2019-03-03 19:13:46 | 日記
 このところ暖かい日が続いたせいか、梅の花の開花が大分進んだような気がします。梅の花が咲くと、『万葉集』や『古今集』などで詠まれた和歌が思い浮かびますけれど、特に『古今集』は歌道の聖典とされ、歌道に携わる者にとってこの歌集の研究は欠かせないものとなった時代がありました。そんな時に「古今伝授」という秘事が生まれたんですね。
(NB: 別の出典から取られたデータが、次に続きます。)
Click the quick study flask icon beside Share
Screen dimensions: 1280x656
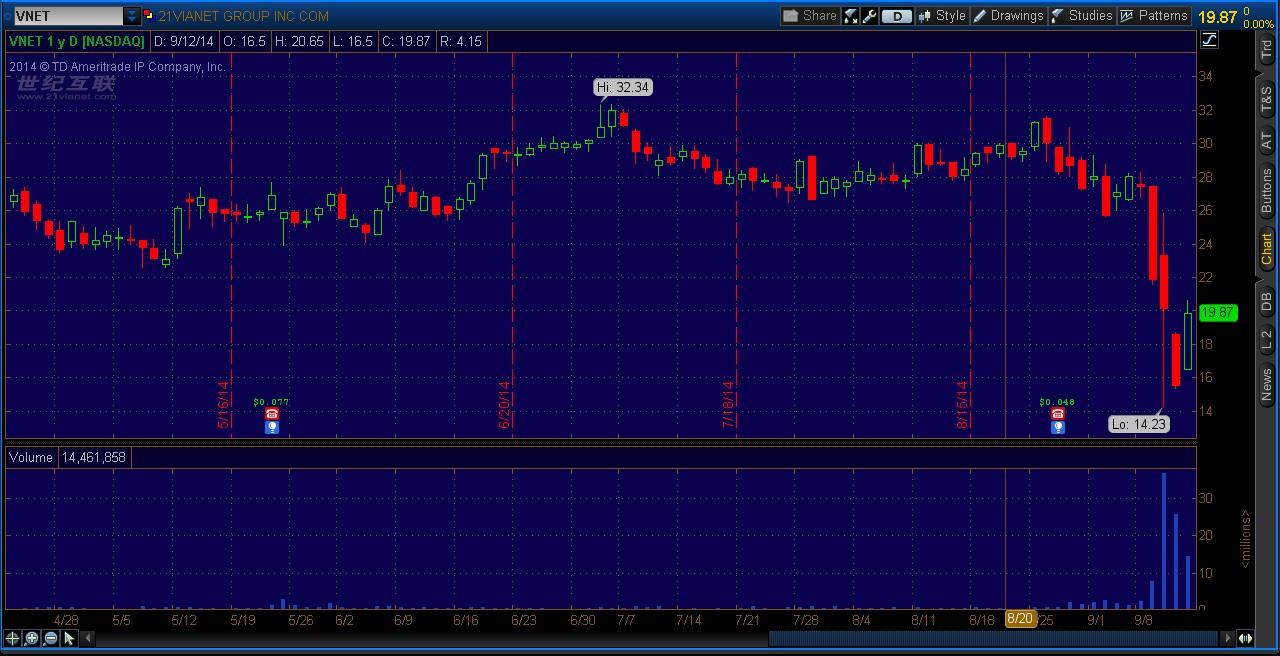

その秘事というのは一体何なのでしょう。

 歌道の宗匠が講義をする際、この学問の精髄であるという箇所を講義から外しておいて、ある資格に達した者だけにひそかに伝授するというもの。それが秘事で、『古今集』の中では特に三木(さんぼく)・三鳥(さんちょう)の秘事が「古今伝授」とされたようです。
 ではその三木・三鳥というのは何かというと、三種の植物と三種の鳥の名なのですが、詳細はよくわかりません。なにせ秘事ですから。ただ鳥の名は「ももちどり」「呼子鳥(よぶこどり)」「いなおほせどり」だそうで、呼子鳥はカッコウのことのようです。
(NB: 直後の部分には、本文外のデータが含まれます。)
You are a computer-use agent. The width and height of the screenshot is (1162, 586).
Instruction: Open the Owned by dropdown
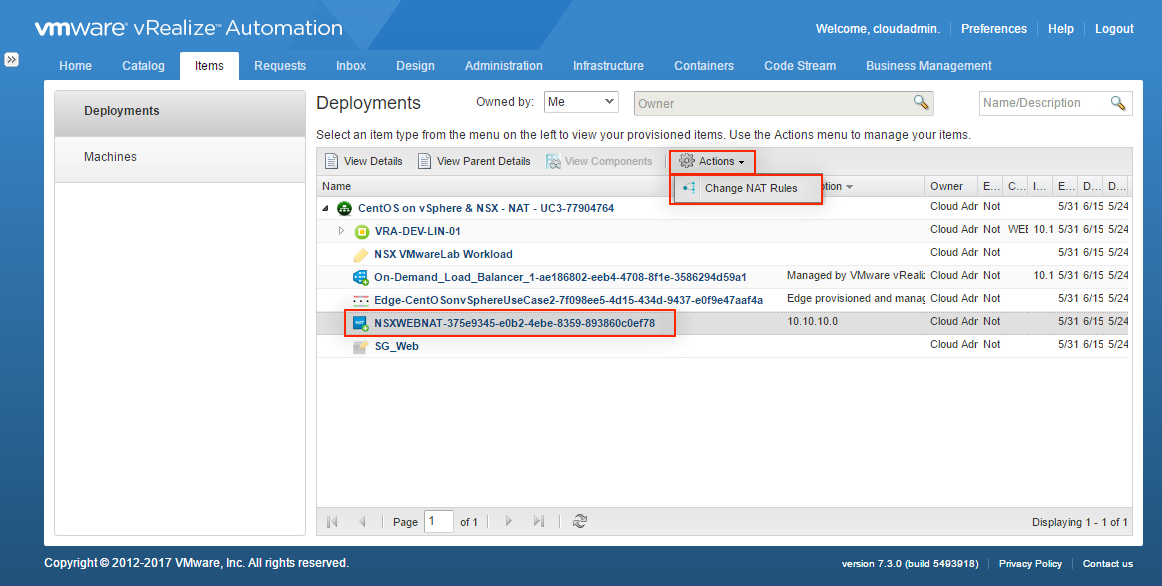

 この「古今伝授」を受けるというのは大変な名誉で、和歌を最高の文化と認めていた当時の日本人にとって、いわば信仰に近いものがありました。そこで細川幽斎(ゆうさい)のエピソードが登場するわけです。幽斎はいうまでもなく細川藤孝(ふじたか)のことで、戦国時代の武将であり、歌人であり、細川忠興のお父さんにあたる人です。明智光秀とともに足利義昭を将軍にしようと奔走した人でもあります。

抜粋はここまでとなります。